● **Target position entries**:
..............................
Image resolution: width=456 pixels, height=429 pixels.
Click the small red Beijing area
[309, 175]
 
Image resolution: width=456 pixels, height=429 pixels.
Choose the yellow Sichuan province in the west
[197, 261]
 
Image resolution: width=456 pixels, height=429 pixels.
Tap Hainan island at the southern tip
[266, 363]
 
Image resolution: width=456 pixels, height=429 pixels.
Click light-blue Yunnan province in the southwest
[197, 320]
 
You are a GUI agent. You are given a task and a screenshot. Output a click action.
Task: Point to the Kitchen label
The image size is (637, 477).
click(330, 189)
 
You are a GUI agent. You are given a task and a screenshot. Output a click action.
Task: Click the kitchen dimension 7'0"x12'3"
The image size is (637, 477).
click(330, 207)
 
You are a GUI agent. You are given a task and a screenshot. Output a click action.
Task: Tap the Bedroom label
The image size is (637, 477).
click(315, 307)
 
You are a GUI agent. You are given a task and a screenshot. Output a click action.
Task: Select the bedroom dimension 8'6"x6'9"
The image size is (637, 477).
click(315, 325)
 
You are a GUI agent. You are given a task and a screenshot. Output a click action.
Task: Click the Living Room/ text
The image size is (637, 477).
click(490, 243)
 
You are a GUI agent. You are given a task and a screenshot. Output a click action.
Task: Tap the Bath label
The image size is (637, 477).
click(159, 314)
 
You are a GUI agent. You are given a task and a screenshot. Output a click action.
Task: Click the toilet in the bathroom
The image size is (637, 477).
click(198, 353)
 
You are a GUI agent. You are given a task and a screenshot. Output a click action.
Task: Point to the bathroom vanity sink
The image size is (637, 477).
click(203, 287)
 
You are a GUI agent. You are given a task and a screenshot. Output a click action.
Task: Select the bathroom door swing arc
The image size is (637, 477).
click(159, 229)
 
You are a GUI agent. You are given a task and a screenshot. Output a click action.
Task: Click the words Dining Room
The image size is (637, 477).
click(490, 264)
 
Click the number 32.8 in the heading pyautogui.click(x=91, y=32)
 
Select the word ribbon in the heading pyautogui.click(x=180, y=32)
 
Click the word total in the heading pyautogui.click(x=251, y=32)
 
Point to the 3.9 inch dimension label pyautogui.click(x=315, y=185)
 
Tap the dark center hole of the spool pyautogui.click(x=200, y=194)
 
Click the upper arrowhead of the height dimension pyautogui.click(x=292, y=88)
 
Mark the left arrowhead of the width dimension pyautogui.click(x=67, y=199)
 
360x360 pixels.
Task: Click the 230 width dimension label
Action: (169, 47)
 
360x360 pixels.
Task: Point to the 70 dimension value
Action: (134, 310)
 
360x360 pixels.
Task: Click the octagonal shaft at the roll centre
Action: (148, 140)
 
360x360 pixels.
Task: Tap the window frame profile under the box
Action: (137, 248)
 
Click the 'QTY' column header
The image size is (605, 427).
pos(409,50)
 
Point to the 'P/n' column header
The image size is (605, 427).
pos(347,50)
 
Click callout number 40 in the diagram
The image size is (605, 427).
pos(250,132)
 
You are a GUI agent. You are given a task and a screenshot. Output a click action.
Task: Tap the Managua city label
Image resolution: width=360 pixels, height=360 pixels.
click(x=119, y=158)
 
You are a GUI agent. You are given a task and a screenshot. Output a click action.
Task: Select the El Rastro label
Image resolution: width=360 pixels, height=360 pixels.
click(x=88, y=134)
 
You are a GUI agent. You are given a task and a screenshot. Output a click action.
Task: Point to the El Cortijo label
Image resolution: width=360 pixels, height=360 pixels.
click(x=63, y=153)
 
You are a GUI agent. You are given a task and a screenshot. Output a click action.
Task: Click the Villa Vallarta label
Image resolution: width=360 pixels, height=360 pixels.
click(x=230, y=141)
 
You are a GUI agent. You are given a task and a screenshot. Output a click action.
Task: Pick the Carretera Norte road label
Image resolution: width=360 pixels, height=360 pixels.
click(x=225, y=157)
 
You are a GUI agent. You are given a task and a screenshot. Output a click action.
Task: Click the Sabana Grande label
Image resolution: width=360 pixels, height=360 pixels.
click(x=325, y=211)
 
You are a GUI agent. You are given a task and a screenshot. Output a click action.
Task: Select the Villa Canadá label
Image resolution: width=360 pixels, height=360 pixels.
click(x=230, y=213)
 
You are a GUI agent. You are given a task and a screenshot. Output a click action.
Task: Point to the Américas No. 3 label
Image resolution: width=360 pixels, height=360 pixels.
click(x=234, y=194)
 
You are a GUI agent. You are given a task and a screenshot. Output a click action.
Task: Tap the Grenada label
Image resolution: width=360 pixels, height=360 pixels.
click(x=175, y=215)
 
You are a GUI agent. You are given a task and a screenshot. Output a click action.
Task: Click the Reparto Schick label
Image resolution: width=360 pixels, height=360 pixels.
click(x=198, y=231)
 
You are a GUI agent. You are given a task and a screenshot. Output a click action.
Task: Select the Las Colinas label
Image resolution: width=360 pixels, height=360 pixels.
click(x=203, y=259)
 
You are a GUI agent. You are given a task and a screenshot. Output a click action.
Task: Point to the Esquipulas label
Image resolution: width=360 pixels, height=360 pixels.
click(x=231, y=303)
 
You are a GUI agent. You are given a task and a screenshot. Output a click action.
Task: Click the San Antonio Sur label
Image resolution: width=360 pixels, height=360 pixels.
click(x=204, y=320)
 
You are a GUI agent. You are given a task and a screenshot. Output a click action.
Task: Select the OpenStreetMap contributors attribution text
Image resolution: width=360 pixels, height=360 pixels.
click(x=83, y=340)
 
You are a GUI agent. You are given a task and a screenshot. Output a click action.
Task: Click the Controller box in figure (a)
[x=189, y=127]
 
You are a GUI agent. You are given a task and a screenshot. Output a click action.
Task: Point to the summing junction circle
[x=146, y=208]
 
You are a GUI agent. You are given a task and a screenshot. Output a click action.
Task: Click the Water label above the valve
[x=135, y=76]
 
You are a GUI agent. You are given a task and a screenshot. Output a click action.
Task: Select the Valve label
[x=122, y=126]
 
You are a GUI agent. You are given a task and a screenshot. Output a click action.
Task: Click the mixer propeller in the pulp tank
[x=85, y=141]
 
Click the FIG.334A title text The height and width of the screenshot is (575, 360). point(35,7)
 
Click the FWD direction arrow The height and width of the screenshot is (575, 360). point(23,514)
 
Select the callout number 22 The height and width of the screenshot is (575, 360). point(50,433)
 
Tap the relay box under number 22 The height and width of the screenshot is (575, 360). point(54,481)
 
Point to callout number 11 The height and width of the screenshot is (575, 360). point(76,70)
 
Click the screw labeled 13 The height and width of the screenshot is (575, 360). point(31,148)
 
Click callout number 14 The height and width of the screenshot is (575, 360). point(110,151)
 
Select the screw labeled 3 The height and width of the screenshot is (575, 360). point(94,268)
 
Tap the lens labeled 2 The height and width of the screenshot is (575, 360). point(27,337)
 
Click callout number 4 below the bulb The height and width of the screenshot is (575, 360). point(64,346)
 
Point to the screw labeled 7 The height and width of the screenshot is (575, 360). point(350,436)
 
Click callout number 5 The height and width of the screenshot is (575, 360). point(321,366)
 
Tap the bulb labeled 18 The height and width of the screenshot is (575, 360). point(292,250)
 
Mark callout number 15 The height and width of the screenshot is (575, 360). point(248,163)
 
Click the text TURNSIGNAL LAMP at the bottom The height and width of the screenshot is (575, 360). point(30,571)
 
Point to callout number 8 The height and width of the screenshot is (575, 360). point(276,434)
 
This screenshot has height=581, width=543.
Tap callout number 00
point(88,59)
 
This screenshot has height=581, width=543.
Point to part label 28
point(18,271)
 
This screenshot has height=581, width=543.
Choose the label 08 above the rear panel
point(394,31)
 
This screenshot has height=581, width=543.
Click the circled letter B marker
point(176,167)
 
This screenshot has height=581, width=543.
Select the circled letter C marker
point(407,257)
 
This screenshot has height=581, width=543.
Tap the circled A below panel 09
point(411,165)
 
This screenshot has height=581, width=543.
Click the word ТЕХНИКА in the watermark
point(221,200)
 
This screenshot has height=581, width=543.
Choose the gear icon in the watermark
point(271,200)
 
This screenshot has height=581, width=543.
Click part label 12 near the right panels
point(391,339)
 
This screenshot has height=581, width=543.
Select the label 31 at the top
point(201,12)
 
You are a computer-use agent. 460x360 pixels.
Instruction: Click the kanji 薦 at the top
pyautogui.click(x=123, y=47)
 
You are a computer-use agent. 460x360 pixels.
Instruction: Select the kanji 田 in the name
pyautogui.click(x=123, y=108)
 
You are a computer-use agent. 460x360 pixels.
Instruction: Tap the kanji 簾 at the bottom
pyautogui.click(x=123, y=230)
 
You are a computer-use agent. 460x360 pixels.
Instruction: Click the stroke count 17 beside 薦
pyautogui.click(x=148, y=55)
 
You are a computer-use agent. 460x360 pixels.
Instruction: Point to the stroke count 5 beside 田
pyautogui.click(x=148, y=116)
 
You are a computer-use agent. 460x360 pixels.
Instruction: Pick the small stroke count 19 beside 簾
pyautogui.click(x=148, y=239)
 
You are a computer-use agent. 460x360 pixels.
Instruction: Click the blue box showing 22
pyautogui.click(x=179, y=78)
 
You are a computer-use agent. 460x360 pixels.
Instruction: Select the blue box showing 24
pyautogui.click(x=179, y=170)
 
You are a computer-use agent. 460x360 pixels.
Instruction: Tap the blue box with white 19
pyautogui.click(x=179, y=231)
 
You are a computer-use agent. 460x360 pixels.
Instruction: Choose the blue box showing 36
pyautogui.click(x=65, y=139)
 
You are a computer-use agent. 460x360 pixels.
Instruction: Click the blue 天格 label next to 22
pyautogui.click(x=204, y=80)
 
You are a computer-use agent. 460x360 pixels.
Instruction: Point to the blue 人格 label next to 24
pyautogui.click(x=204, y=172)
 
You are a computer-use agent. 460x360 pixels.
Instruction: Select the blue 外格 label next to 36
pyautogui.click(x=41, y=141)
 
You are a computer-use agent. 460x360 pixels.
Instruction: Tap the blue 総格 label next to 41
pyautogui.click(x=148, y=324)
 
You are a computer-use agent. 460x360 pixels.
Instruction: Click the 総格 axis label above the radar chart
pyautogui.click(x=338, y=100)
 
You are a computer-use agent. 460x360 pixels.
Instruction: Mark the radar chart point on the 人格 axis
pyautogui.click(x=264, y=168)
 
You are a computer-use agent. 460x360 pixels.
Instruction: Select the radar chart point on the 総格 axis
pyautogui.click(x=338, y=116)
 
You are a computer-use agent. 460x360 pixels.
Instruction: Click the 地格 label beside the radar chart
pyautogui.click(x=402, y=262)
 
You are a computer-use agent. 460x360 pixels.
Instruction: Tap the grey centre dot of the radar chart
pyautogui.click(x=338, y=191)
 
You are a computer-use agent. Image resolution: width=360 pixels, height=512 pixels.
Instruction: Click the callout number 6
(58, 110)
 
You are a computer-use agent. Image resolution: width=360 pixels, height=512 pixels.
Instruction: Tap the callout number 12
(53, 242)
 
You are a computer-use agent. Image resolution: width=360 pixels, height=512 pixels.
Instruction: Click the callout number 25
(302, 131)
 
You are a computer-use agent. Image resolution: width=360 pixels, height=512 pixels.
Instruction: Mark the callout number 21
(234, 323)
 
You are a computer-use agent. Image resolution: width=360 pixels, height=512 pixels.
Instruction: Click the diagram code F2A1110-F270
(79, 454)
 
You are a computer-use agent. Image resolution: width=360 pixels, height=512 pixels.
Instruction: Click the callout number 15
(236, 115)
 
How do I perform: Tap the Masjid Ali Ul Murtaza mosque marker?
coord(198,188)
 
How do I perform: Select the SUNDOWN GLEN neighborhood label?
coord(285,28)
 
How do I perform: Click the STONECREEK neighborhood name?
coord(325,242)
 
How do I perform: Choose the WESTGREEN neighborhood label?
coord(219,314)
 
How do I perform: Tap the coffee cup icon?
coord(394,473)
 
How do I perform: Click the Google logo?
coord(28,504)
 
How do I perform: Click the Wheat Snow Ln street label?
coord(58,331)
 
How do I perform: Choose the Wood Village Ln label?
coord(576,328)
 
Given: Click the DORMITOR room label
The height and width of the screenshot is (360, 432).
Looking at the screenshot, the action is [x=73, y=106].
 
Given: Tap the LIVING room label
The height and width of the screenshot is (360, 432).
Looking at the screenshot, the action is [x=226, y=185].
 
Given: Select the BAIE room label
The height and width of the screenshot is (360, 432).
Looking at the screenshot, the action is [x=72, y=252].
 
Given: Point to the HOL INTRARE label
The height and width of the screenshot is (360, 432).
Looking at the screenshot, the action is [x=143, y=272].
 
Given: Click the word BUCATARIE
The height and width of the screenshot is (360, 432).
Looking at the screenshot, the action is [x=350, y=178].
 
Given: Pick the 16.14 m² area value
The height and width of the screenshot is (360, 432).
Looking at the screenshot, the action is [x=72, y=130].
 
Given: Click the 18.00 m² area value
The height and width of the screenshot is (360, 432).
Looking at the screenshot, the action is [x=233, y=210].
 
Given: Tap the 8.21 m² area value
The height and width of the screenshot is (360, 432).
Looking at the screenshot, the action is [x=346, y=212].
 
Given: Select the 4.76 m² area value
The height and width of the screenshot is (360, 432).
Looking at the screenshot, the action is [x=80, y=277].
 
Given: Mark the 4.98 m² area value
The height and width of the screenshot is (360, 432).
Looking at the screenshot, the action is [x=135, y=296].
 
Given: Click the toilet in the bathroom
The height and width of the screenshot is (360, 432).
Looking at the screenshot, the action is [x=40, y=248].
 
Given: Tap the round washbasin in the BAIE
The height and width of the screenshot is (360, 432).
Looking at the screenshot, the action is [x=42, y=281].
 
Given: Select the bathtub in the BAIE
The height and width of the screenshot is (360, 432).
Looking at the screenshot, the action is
..............................
● **REQUIRED TASK**:
Which lines in the entries above contain the word "beside"? Pick out each one and copy it.

● **WRITTEN REPLY**:
Instruction: Click the stroke count 17 beside 薦
Instruction: Point to the stroke count 5 beside 田
Instruction: Pick the small stroke count 19 beside 簾
Instruction: Click the 地格 label beside the radar chart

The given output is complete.